┏━━

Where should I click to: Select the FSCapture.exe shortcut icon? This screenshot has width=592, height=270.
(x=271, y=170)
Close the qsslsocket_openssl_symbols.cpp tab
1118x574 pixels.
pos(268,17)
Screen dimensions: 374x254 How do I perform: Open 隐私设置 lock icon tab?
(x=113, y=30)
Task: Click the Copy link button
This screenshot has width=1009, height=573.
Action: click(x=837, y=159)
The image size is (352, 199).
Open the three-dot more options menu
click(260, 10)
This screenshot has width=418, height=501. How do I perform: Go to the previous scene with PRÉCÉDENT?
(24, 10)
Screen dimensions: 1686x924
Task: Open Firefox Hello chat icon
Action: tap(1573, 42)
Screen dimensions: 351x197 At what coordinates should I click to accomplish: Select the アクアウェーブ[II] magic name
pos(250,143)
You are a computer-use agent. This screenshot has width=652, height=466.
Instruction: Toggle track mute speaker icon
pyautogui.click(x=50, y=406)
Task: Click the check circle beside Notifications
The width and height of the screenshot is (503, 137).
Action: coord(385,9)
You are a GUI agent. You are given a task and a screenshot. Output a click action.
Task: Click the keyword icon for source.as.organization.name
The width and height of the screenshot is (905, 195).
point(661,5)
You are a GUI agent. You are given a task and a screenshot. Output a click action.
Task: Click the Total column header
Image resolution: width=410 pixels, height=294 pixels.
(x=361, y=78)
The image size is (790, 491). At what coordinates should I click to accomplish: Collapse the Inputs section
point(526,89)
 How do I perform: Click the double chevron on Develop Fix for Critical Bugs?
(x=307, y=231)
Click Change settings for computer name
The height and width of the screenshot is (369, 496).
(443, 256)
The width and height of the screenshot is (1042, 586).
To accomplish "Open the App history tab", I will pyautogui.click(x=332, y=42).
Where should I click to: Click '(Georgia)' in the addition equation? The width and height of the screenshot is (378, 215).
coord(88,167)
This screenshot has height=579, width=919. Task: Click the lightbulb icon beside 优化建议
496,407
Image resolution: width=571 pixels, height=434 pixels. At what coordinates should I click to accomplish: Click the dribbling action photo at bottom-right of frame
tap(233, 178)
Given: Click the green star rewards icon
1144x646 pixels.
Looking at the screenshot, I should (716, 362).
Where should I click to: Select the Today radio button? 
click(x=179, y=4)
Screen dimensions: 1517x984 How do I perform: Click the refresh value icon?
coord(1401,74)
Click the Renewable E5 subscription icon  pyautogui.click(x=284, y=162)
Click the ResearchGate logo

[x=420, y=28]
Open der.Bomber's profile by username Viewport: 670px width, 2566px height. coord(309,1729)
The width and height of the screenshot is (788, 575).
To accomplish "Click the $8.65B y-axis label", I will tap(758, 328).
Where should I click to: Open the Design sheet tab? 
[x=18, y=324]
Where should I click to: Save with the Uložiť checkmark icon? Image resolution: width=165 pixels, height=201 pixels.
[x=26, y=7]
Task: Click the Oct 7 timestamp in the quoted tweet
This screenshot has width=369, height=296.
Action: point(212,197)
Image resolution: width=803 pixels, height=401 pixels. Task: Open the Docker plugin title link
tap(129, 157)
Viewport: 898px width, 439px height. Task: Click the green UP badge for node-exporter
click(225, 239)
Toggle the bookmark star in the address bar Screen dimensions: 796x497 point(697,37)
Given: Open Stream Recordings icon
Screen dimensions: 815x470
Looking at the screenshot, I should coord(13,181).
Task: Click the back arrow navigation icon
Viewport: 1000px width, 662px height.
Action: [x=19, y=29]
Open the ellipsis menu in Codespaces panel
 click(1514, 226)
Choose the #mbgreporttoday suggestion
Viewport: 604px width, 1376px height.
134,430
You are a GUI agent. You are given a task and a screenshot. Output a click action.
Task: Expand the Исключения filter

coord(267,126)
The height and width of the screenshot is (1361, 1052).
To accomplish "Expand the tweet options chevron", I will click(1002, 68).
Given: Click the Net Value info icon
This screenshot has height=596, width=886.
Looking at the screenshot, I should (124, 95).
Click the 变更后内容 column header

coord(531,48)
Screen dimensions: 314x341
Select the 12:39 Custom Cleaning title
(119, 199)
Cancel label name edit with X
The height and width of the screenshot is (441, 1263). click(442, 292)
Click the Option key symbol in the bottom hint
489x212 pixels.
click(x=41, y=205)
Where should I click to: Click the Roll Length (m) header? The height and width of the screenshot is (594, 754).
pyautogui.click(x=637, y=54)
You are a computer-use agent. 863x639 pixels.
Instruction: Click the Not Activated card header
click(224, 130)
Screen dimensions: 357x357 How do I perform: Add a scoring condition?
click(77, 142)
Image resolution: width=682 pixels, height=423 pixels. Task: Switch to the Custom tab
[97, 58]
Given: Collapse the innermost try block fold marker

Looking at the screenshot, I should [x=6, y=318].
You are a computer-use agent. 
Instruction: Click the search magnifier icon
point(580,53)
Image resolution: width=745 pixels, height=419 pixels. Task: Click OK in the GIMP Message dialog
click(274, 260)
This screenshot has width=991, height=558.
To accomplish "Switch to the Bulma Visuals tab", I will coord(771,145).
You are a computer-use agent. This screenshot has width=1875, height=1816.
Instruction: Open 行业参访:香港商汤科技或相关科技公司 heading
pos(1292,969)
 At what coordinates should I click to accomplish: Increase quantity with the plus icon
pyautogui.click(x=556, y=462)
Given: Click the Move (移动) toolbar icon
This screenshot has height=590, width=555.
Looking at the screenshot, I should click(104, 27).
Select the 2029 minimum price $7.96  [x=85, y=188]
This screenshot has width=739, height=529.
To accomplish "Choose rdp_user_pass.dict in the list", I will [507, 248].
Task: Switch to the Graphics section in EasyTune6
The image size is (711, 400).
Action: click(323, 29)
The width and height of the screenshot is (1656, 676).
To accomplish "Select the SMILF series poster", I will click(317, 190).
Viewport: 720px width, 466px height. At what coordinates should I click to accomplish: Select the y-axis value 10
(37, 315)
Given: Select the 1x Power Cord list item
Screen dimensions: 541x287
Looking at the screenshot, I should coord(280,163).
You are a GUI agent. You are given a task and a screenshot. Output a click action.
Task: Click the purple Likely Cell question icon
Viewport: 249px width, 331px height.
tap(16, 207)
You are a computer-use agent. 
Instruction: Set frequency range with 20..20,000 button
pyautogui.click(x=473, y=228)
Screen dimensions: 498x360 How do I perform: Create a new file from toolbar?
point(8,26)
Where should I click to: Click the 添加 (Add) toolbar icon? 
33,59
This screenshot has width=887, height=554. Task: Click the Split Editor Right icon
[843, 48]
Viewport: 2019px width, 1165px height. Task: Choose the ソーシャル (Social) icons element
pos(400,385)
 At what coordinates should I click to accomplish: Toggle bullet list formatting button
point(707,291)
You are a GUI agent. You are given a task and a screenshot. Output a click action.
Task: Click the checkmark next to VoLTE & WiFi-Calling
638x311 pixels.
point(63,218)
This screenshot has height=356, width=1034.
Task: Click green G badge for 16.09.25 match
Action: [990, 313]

┗━━

**Instruction:** Rewrite all of the records above, changing every occurrence of "GUI agent" to "GUI assistant" and leaving everything else unchanged.

**Correct answer:**
Where should I click to: Select the FSCapture.exe shortcut icon? This screenshot has width=592, height=270.
(x=271, y=170)
Close the qsslsocket_openssl_symbols.cpp tab
1118x574 pixels.
pos(268,17)
Screen dimensions: 374x254 How do I perform: Open 隐私设置 lock icon tab?
(x=113, y=30)
Task: Click the Copy link button
This screenshot has width=1009, height=573.
Action: click(x=837, y=159)
The image size is (352, 199).
Open the three-dot more options menu
click(260, 10)
This screenshot has width=418, height=501. How do I perform: Go to the previous scene with PRÉCÉDENT?
(24, 10)
Screen dimensions: 1686x924
Task: Open Firefox Hello chat icon
Action: tap(1573, 42)
Screen dimensions: 351x197 At what coordinates should I click to accomplish: Select the アクアウェーブ[II] magic name
pos(250,143)
You are a computer-use agent. This screenshot has width=652, height=466.
Instruction: Toggle track mute speaker icon
pyautogui.click(x=50, y=406)
Task: Click the check circle beside Notifications
The width and height of the screenshot is (503, 137).
Action: coord(385,9)
You are a GUI assistant. You are given a task and a screenshot. Output a click action.
Task: Click the keyword icon for source.as.organization.name
The width and height of the screenshot is (905, 195).
point(661,5)
You are a GUI assistant. You are given a task and a screenshot. Output a click action.
Task: Click the Total column header
Image resolution: width=410 pixels, height=294 pixels.
(x=361, y=78)
The image size is (790, 491). At what coordinates should I click to accomplish: Collapse the Inputs section
point(526,89)
 How do I perform: Click the double chevron on Develop Fix for Critical Bugs?
(x=307, y=231)
Click Change settings for computer name
The height and width of the screenshot is (369, 496).
(443, 256)
The width and height of the screenshot is (1042, 586).
To accomplish "Open the App history tab", I will pyautogui.click(x=332, y=42).
Where should I click to: Click '(Georgia)' in the addition equation? The width and height of the screenshot is (378, 215).
coord(88,167)
This screenshot has height=579, width=919. Task: Click the lightbulb icon beside 优化建议
496,407
Image resolution: width=571 pixels, height=434 pixels. At what coordinates should I click to accomplish: Click the dribbling action photo at bottom-right of frame
tap(233, 178)
Given: Click the green star rewards icon
1144x646 pixels.
Looking at the screenshot, I should (716, 362).
Where should I click to: Select the Today radio button? 
click(x=179, y=4)
Screen dimensions: 1517x984 How do I perform: Click the refresh value icon?
coord(1401,74)
Click the Renewable E5 subscription icon  pyautogui.click(x=284, y=162)
Click the ResearchGate logo

[x=420, y=28]
Open der.Bomber's profile by username Viewport: 670px width, 2566px height. coord(309,1729)
The width and height of the screenshot is (788, 575).
To accomplish "Click the $8.65B y-axis label", I will tap(758, 328).
Where should I click to: Open the Design sheet tab? 
[x=18, y=324]
Where should I click to: Save with the Uložiť checkmark icon? Image resolution: width=165 pixels, height=201 pixels.
[x=26, y=7]
Task: Click the Oct 7 timestamp in the quoted tweet
This screenshot has width=369, height=296.
Action: point(212,197)
Image resolution: width=803 pixels, height=401 pixels. Task: Open the Docker plugin title link
tap(129, 157)
Viewport: 898px width, 439px height. Task: Click the green UP badge for node-exporter
click(225, 239)
Toggle the bookmark star in the address bar Screen dimensions: 796x497 point(697,37)
Given: Open Stream Recordings icon
Screen dimensions: 815x470
Looking at the screenshot, I should coord(13,181).
Task: Click the back arrow navigation icon
Viewport: 1000px width, 662px height.
Action: [x=19, y=29]
Open the ellipsis menu in Codespaces panel
 click(1514, 226)
Choose the #mbgreporttoday suggestion
Viewport: 604px width, 1376px height.
134,430
You are a GUI assistant. You are given a task and a screenshot. Output a click action.
Task: Expand the Исключения filter

coord(267,126)
The height and width of the screenshot is (1361, 1052).
To accomplish "Expand the tweet options chevron", I will click(1002, 68).
Given: Click the Net Value info icon
This screenshot has height=596, width=886.
Looking at the screenshot, I should (124, 95).
Click the 变更后内容 column header

coord(531,48)
Screen dimensions: 314x341
Select the 12:39 Custom Cleaning title
(119, 199)
Cancel label name edit with X
The height and width of the screenshot is (441, 1263). click(442, 292)
Click the Option key symbol in the bottom hint
489x212 pixels.
click(x=41, y=205)
Where should I click to: Click the Roll Length (m) header? The height and width of the screenshot is (594, 754).
pyautogui.click(x=637, y=54)
You are a computer-use agent. 863x639 pixels.
Instruction: Click the Not Activated card header
click(224, 130)
Screen dimensions: 357x357 How do I perform: Add a scoring condition?
click(77, 142)
Image resolution: width=682 pixels, height=423 pixels. Task: Switch to the Custom tab
[97, 58]
Given: Collapse the innermost try block fold marker

Looking at the screenshot, I should [x=6, y=318].
You are a computer-use agent. 
Instruction: Click the search magnifier icon
point(580,53)
Image resolution: width=745 pixels, height=419 pixels. Task: Click OK in the GIMP Message dialog
click(274, 260)
This screenshot has width=991, height=558.
To accomplish "Switch to the Bulma Visuals tab", I will coord(771,145).
You are a computer-use agent. This screenshot has width=1875, height=1816.
Instruction: Open 行业参访:香港商汤科技或相关科技公司 heading
pos(1292,969)
 At what coordinates should I click to accomplish: Increase quantity with the plus icon
pyautogui.click(x=556, y=462)
Given: Click the Move (移动) toolbar icon
This screenshot has height=590, width=555.
Looking at the screenshot, I should click(104, 27).
Select the 2029 minimum price $7.96  [x=85, y=188]
This screenshot has width=739, height=529.
To accomplish "Choose rdp_user_pass.dict in the list", I will [507, 248].
Task: Switch to the Graphics section in EasyTune6
The image size is (711, 400).
Action: click(323, 29)
The width and height of the screenshot is (1656, 676).
To accomplish "Select the SMILF series poster", I will click(317, 190).
Viewport: 720px width, 466px height. At what coordinates should I click to accomplish: Select the y-axis value 10
(37, 315)
Given: Select the 1x Power Cord list item
Screen dimensions: 541x287
Looking at the screenshot, I should coord(280,163).
You are a GUI assistant. You are given a task and a screenshot. Output a click action.
Task: Click the purple Likely Cell question icon
Viewport: 249px width, 331px height.
tap(16, 207)
You are a computer-use agent. 
Instruction: Set frequency range with 20..20,000 button
pyautogui.click(x=473, y=228)
Screen dimensions: 498x360 How do I perform: Create a new file from toolbar?
point(8,26)
Where should I click to: Click the 添加 (Add) toolbar icon? 
33,59
This screenshot has width=887, height=554. Task: Click the Split Editor Right icon
[843, 48]
Viewport: 2019px width, 1165px height. Task: Choose the ソーシャル (Social) icons element
pos(400,385)
 At what coordinates should I click to accomplish: Toggle bullet list formatting button
point(707,291)
You are a GUI assistant. You are given a task and a screenshot. Output a click action.
Task: Click the checkmark next to VoLTE & WiFi-Calling
638x311 pixels.
point(63,218)
This screenshot has height=356, width=1034.
Task: Click green G badge for 16.09.25 match
Action: [990, 313]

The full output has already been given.